Source: The Statesman

 

The 2016 Global Tuberculosis Report, released a fortnight back by the World Health Organisation, has few bouquets to offer to the public health authorities in India. Sad to reflect, the data furnished is yet to get the response that it deserves in the season of killings and skirmishes across the frontier and coups in rarefied boardrooms.

For all the trumpeted growth in GDP figures, the country still leads the unflattering league of six nations that account for 60 per cent of the global tuberculosis burden. India is followed by Indonesia, China, Nigeria, Pakistan and South Africa. The figures and the inference drawn by WHO are testament to the sclerotic state of public health and negligent nonchalance. Though the surveillance and survey data from India is believed to be more comprehensive than what it used to be, the report is emphatic that “India’s TB data are far from flattering by most counts”.

A major impediment relates to diagnosis and detection, and India’s record on both counts has been painfully dismal. This is palpable from the WHO report’s assertion that “some people living with TB are in fact, never diagnosed.

So, you don’t even know what the story is”. It is the lament as well as the message from Dr Mario Raviglione, director of Global TB Programme at WHO. In the net, India has incurred a dubious distinction -- the largest gap between new and relapsed notified cases. In a word, the nationwide feedback on a potential killer remains ever so fogbound despite the chilling reality that contagious TB is almost endemic across rural and urban India. Surprisingly, it remained for WHO to inform the Government of India that the country has a 74 per cent success rate in terms of TB treatment.
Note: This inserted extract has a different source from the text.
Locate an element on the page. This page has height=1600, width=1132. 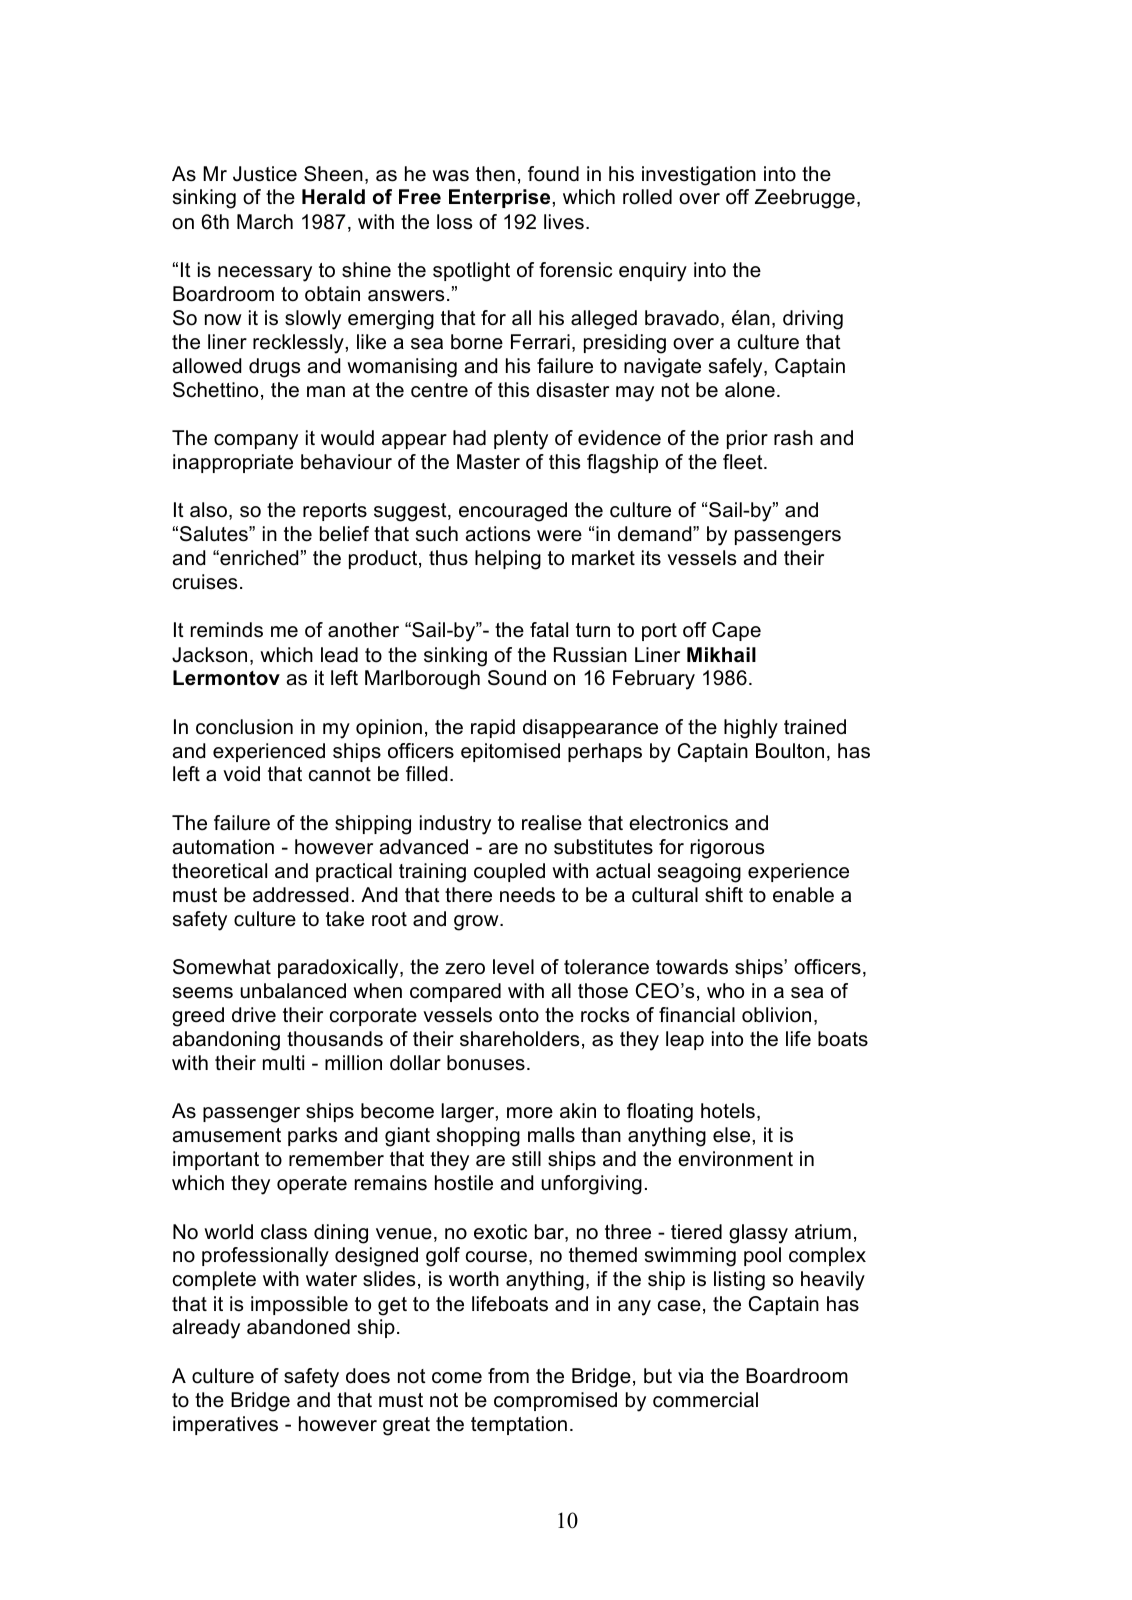
realise is located at coordinates (552, 823).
More accurately, this is much less than the global average of 83 per cent, and is behind the BRICS group and other poorer countries of the world. China has a success rate of 94 per cent. Even Mozambique (89 per cent), Pakistan (93 per cent), Tanzania (90 per cent) and Vietnam (91 per cent) showed better results than India... where medical treatment is only for those who can afford it.

 

The risk of patients dying because of inaccurate diagnosis and ineffective treatment is dangerously real. Despite the glaring figures furnished by WHO, India relies heavily on international funding for dealing with this public health challenge. Most importantly, the country’s national health budget is much lower than the levels recommended by WHO.  There ought to be no dumbing down either of dengue in West Bengal or of tuberculosis in India.